* _WHAT IS EXPECTED_: Reproduce every line that appears below, precisely and completely.

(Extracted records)
--

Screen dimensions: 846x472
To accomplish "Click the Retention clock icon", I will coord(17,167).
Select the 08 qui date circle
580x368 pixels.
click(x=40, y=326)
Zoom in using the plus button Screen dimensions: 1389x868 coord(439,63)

--

* _EXERCISE SOLUTION_:
Screen dimensions: 846x472
To accomplish "Click the Retention clock icon", I will coord(17,167).
Select the 08 qui date circle
580x368 pixels.
click(x=40, y=326)
Zoom in using the plus button Screen dimensions: 1389x868 coord(439,63)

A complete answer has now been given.